Overview

Looking at the current NuGet packages for GtkSharp and the gtk3 binaries within GtkSharp.Win32. These are not for the most recent version of Gtk3. I decided to look into the process for building GTK3 and the latest version of GtkSharp under windows. This also has the advantage of possibly using 64bit versions of GTK3.
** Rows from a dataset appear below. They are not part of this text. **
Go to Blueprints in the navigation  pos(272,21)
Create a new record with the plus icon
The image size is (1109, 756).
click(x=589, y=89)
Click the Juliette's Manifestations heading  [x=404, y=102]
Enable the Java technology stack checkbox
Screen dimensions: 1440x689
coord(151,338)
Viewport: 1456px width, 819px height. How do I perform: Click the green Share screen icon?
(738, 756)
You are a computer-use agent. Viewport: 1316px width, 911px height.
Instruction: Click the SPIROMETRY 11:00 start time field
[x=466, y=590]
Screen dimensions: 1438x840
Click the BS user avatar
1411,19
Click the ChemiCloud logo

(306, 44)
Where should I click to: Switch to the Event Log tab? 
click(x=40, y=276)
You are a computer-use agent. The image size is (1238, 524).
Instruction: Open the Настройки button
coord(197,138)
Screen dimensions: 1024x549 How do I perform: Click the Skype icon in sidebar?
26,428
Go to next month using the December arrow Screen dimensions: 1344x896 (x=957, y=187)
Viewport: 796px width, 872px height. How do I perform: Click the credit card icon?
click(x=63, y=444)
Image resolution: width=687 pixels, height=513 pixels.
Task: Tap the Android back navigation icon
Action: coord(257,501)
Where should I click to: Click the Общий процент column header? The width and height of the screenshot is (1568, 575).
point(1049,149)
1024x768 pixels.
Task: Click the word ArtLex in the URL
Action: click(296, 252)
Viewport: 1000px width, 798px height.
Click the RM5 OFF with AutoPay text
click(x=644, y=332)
The first links I looked into were

The problem with the gtk-win32 build though is that the Dll's lack the "lib" prefix to the Dll names. This is something that's expected by GtkSharp for cross compatibility with Linux. Since there is interdependence between the different Dll's, simply renaming them wouldn't be enough.

Native Libs

Fortunately, there's a very easy way to get the Dll's we need prebuilt, and that is to just copy them out of MSYS2
First we need to install MSYS2 from https://msys2.github.io/

Next open up a MSYS2 prompt then run the following to update the package database

pacman -Syuu

To search for a package

pacman -Ss gtk3

Installing the 32Bit Dll's

Let's now open a MinGW 32bit console window (bundled with MSYS2).
We can use the following to install the Dll's we want.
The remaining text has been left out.